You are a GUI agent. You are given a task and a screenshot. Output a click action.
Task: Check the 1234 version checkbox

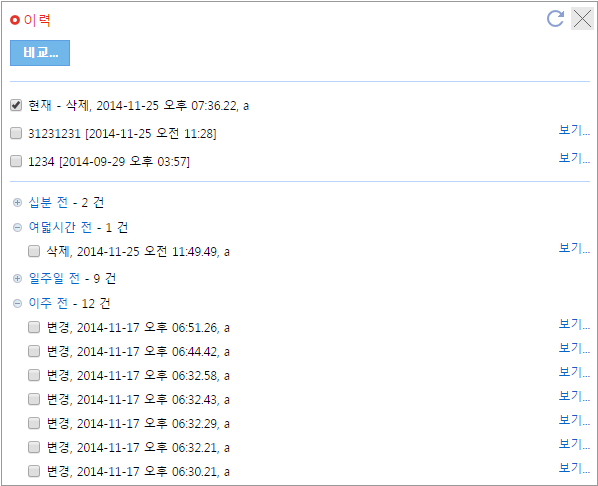click(16, 161)
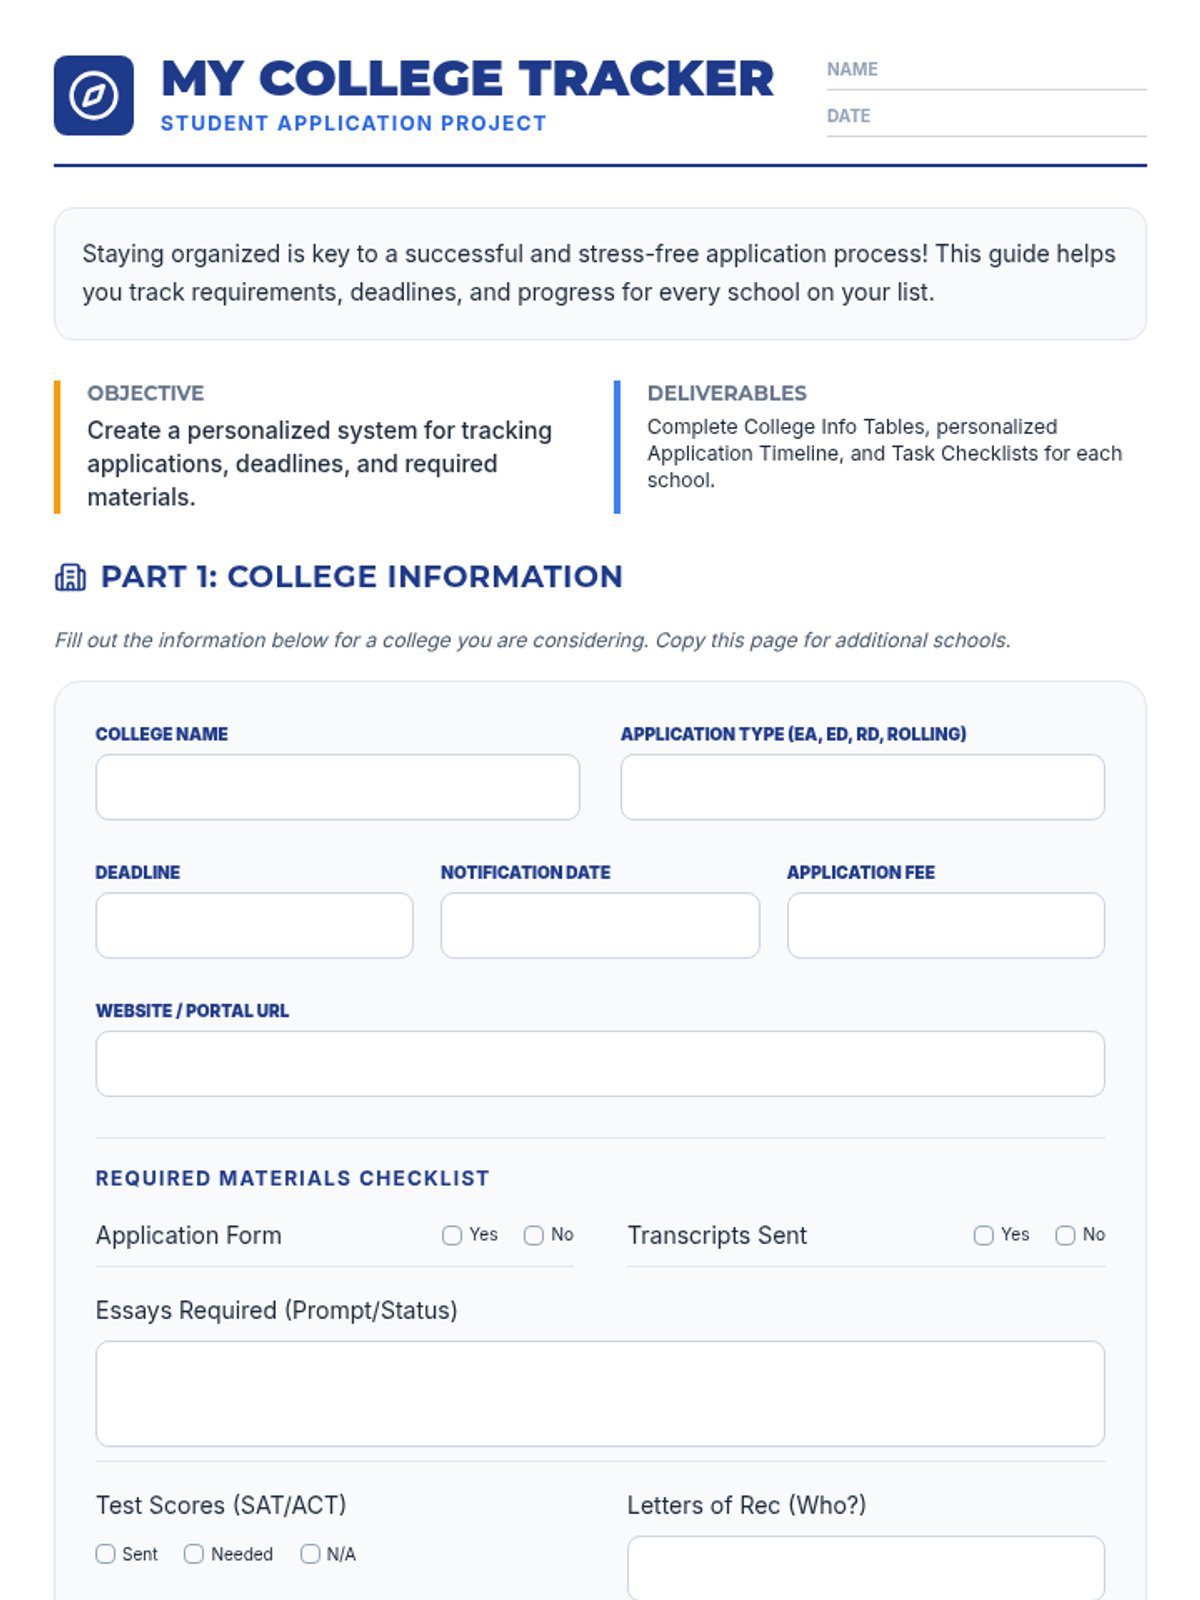Check No for Application Form
The width and height of the screenshot is (1200, 1600).
pos(534,1235)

──────

> [WHAT YOU NEED TO DO] The answer must repeat every line of the listing exactly and leave the pictures out.

> [RESPONSE AREA]
You are a GUI agent. You are given a task and a screenshot. Output a click action.
Task: Check the 1234 version checkbox

click(16, 161)
Check No for Application Form
The width and height of the screenshot is (1200, 1600).
pos(534,1235)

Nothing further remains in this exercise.